* start Task input *

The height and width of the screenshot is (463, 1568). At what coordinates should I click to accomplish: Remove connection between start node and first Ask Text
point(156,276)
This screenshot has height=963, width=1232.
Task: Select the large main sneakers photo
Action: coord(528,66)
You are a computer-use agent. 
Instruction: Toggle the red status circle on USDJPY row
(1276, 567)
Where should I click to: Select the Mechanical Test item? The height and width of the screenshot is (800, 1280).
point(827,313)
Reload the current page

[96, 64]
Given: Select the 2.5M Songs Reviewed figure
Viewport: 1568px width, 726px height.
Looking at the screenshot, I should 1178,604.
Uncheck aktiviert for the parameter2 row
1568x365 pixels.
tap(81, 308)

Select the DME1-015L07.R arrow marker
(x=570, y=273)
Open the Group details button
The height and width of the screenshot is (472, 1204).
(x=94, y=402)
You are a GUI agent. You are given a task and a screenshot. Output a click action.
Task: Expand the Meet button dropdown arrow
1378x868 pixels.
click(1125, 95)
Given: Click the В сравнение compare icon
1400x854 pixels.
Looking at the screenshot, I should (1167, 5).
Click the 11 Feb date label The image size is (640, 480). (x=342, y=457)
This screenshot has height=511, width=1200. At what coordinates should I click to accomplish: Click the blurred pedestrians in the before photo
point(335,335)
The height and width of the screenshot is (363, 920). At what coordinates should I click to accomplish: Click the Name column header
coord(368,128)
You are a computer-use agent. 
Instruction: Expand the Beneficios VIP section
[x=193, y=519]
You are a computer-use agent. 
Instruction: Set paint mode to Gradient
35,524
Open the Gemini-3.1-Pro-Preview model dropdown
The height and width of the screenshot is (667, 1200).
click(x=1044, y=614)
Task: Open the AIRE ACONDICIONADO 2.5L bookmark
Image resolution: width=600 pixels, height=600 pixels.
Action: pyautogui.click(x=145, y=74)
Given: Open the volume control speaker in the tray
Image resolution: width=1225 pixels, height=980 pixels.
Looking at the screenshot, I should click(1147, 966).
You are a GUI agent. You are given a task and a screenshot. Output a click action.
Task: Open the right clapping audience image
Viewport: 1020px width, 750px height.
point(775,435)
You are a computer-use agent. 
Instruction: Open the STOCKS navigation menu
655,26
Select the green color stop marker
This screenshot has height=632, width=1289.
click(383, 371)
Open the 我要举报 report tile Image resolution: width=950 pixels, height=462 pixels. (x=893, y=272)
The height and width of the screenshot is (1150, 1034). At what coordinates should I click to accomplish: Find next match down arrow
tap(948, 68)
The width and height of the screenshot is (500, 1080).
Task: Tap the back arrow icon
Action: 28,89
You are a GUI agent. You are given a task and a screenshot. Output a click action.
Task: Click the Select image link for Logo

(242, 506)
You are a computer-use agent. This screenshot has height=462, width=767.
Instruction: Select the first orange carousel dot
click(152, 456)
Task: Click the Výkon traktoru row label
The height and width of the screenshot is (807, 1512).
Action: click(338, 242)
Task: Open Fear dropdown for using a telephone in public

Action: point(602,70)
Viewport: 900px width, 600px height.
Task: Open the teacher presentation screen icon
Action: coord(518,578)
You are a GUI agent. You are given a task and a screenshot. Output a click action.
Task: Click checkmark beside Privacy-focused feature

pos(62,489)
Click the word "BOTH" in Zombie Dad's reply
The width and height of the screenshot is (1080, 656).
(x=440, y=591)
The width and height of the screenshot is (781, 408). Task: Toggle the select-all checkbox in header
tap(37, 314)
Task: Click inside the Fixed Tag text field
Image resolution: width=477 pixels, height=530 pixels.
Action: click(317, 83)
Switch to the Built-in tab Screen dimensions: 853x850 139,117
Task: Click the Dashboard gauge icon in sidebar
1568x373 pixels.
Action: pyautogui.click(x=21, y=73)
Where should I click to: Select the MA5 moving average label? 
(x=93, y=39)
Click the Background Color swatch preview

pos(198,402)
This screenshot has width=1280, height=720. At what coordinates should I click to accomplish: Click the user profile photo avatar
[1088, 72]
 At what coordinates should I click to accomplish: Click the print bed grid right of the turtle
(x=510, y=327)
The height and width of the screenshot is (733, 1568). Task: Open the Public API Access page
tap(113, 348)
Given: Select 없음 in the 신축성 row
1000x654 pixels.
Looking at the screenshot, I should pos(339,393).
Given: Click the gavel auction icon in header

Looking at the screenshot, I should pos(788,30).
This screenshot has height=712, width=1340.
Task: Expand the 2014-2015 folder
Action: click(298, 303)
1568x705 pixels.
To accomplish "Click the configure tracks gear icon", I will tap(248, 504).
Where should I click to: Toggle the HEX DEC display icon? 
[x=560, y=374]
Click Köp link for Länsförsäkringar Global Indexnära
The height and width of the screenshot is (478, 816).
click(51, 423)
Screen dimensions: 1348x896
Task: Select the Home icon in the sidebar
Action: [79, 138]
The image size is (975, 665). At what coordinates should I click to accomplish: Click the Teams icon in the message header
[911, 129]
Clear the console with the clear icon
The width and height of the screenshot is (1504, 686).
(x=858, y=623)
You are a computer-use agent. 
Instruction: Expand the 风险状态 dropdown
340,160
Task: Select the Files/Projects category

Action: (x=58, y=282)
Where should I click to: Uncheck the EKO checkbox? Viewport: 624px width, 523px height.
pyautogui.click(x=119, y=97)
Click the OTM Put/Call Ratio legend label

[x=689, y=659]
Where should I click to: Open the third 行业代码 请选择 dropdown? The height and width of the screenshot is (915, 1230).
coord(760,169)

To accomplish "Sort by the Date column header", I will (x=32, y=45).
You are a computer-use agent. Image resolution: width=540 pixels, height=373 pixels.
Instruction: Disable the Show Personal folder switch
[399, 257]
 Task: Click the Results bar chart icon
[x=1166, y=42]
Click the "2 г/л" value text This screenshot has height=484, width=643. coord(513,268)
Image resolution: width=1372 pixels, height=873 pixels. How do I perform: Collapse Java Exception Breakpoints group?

* end Task input *

* Short exercise *
Copy all the records above word for word, keeping every line in its original order.

* Problem solution *
The height and width of the screenshot is (463, 1568). At what coordinates should I click to accomplish: Remove connection between start node and first Ask Text
point(156,276)
This screenshot has height=963, width=1232.
Task: Select the large main sneakers photo
Action: coord(528,66)
You are a computer-use agent. 
Instruction: Toggle the red status circle on USDJPY row
(1276, 567)
Where should I click to: Select the Mechanical Test item? The height and width of the screenshot is (800, 1280).
point(827,313)
Reload the current page

[96, 64]
Given: Select the 2.5M Songs Reviewed figure
Viewport: 1568px width, 726px height.
Looking at the screenshot, I should 1178,604.
Uncheck aktiviert for the parameter2 row
1568x365 pixels.
tap(81, 308)

Select the DME1-015L07.R arrow marker
(x=570, y=273)
Open the Group details button
The height and width of the screenshot is (472, 1204).
(x=94, y=402)
You are a GUI agent. You are given a task and a screenshot. Output a click action.
Task: Expand the Meet button dropdown arrow
1378x868 pixels.
click(1125, 95)
Given: Click the В сравнение compare icon
1400x854 pixels.
Looking at the screenshot, I should (1167, 5).
Click the 11 Feb date label The image size is (640, 480). (x=342, y=457)
This screenshot has height=511, width=1200. At what coordinates should I click to accomplish: Click the blurred pedestrians in the before photo
point(335,335)
The height and width of the screenshot is (363, 920). At what coordinates should I click to accomplish: Click the Name column header
coord(368,128)
You are a computer-use agent. 
Instruction: Expand the Beneficios VIP section
[x=193, y=519]
You are a computer-use agent. 
Instruction: Set paint mode to Gradient
35,524
Open the Gemini-3.1-Pro-Preview model dropdown
The height and width of the screenshot is (667, 1200).
click(x=1044, y=614)
Task: Open the AIRE ACONDICIONADO 2.5L bookmark
Image resolution: width=600 pixels, height=600 pixels.
Action: pyautogui.click(x=145, y=74)
Given: Open the volume control speaker in the tray
Image resolution: width=1225 pixels, height=980 pixels.
Looking at the screenshot, I should click(1147, 966).
You are a GUI agent. You are given a task and a screenshot. Output a click action.
Task: Open the right clapping audience image
Viewport: 1020px width, 750px height.
point(775,435)
You are a computer-use agent. 
Instruction: Open the STOCKS navigation menu
655,26
Select the green color stop marker
This screenshot has height=632, width=1289.
click(383, 371)
Open the 我要举报 report tile Image resolution: width=950 pixels, height=462 pixels. (x=893, y=272)
The height and width of the screenshot is (1150, 1034). At what coordinates should I click to accomplish: Find next match down arrow
tap(948, 68)
The width and height of the screenshot is (500, 1080).
Task: Tap the back arrow icon
Action: 28,89
You are a GUI agent. You are given a task and a screenshot. Output a click action.
Task: Click the Select image link for Logo

(242, 506)
You are a computer-use agent. This screenshot has height=462, width=767.
Instruction: Select the first orange carousel dot
click(152, 456)
Task: Click the Výkon traktoru row label
The height and width of the screenshot is (807, 1512).
Action: click(338, 242)
Task: Open Fear dropdown for using a telephone in public

Action: point(602,70)
Viewport: 900px width, 600px height.
Task: Open the teacher presentation screen icon
Action: coord(518,578)
You are a GUI agent. You are given a task and a screenshot. Output a click action.
Task: Click checkmark beside Privacy-focused feature

pos(62,489)
Click the word "BOTH" in Zombie Dad's reply
The width and height of the screenshot is (1080, 656).
(x=440, y=591)
The width and height of the screenshot is (781, 408). Task: Toggle the select-all checkbox in header
tap(37, 314)
Task: Click inside the Fixed Tag text field
Image resolution: width=477 pixels, height=530 pixels.
Action: click(317, 83)
Switch to the Built-in tab Screen dimensions: 853x850 139,117
Task: Click the Dashboard gauge icon in sidebar
1568x373 pixels.
Action: pyautogui.click(x=21, y=73)
Where should I click to: Select the MA5 moving average label? 
(x=93, y=39)
Click the Background Color swatch preview

pos(198,402)
This screenshot has width=1280, height=720. At what coordinates should I click to accomplish: Click the user profile photo avatar
[1088, 72]
 At what coordinates should I click to accomplish: Click the print bed grid right of the turtle
(x=510, y=327)
The height and width of the screenshot is (733, 1568). Task: Open the Public API Access page
tap(113, 348)
Given: Select 없음 in the 신축성 row
1000x654 pixels.
Looking at the screenshot, I should pos(339,393).
Given: Click the gavel auction icon in header

Looking at the screenshot, I should pos(788,30).
This screenshot has height=712, width=1340.
Task: Expand the 2014-2015 folder
Action: click(298, 303)
1568x705 pixels.
To accomplish "Click the configure tracks gear icon", I will tap(248, 504).
Where should I click to: Toggle the HEX DEC display icon? 
[x=560, y=374]
Click Köp link for Länsförsäkringar Global Indexnära
The height and width of the screenshot is (478, 816).
click(51, 423)
Screen dimensions: 1348x896
Task: Select the Home icon in the sidebar
Action: [79, 138]
The image size is (975, 665). At what coordinates should I click to accomplish: Click the Teams icon in the message header
[911, 129]
Clear the console with the clear icon
The width and height of the screenshot is (1504, 686).
(x=858, y=623)
You are a computer-use agent. 
Instruction: Expand the 风险状态 dropdown
340,160
Task: Select the Files/Projects category

Action: (x=58, y=282)
Where should I click to: Uncheck the EKO checkbox? Viewport: 624px width, 523px height.
pyautogui.click(x=119, y=97)
Click the OTM Put/Call Ratio legend label

[x=689, y=659]
Where should I click to: Open the third 行业代码 请选择 dropdown? The height and width of the screenshot is (915, 1230).
coord(760,169)

To accomplish "Sort by the Date column header", I will (x=32, y=45).
You are a computer-use agent. Image resolution: width=540 pixels, height=373 pixels.
Instruction: Disable the Show Personal folder switch
[399, 257]
 Task: Click the Results bar chart icon
[x=1166, y=42]
Click the "2 г/л" value text This screenshot has height=484, width=643. coord(513,268)
Image resolution: width=1372 pixels, height=873 pixels. How do I perform: Collapse Java Exception Breakpoints group?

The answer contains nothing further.